*** Block opens ***

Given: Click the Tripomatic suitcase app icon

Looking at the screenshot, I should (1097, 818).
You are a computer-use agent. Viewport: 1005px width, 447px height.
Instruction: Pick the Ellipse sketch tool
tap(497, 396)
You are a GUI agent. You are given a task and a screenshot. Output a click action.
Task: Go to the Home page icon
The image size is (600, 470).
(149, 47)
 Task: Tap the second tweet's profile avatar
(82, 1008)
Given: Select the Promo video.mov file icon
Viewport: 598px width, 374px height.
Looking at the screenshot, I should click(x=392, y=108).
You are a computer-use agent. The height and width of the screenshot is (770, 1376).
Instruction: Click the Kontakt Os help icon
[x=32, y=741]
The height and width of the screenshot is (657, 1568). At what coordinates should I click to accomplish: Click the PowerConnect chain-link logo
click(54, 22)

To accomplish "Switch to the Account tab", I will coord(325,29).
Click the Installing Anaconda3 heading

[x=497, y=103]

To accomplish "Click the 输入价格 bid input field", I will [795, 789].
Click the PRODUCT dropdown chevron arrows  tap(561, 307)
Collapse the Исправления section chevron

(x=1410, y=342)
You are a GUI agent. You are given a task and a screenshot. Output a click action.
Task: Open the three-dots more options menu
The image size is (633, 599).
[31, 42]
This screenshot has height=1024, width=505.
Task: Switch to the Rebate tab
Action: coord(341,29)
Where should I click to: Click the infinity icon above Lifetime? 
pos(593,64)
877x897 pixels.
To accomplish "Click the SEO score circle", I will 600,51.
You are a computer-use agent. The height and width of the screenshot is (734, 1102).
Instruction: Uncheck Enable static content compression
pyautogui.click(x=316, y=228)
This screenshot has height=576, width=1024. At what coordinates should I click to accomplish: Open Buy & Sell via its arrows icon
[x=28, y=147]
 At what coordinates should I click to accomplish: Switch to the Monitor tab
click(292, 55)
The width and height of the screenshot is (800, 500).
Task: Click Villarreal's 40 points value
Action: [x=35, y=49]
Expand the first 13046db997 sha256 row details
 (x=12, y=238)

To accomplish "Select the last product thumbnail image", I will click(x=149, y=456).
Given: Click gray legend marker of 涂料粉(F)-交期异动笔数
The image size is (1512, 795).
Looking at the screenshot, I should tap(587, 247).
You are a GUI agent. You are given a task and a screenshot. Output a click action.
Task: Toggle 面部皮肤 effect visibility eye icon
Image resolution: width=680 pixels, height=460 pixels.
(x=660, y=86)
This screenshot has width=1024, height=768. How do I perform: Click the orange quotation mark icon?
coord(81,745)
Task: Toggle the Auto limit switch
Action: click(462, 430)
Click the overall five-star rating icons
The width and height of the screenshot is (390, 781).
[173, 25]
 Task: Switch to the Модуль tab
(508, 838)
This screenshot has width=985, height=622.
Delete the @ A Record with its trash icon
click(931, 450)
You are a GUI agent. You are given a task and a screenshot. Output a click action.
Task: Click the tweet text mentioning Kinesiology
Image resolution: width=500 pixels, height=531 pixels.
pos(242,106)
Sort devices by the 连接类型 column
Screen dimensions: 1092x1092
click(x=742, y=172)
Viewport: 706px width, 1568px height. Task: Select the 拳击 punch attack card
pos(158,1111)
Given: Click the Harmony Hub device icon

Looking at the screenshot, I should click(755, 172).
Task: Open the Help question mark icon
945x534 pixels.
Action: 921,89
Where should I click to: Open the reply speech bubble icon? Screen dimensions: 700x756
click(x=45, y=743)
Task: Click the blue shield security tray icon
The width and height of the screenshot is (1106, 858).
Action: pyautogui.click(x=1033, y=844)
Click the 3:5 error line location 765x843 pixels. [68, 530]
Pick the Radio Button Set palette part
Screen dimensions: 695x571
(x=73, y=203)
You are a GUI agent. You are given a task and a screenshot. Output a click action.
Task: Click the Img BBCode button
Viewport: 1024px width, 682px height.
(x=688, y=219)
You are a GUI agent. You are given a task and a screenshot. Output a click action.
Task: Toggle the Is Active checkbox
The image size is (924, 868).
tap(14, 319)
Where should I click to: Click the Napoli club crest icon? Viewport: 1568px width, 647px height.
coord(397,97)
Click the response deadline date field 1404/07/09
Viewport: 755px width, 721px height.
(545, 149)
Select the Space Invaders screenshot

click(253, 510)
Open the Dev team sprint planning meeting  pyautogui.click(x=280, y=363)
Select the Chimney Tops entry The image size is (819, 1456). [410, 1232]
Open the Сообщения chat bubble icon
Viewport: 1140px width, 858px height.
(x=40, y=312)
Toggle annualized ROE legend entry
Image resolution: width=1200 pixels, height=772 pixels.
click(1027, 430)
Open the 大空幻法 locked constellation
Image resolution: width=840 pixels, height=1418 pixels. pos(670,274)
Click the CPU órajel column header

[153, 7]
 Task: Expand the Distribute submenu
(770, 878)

*** Block closes ***

Set down exactly the line with "Image resolution: width=1200" and each line after it up to the end of the records, adding nothing.

Image resolution: width=1200 pixels, height=772 pixels.
click(1027, 430)
Open the 大空幻法 locked constellation
Image resolution: width=840 pixels, height=1418 pixels. pos(670,274)
Click the CPU órajel column header

[153, 7]
 Task: Expand the Distribute submenu
(770, 878)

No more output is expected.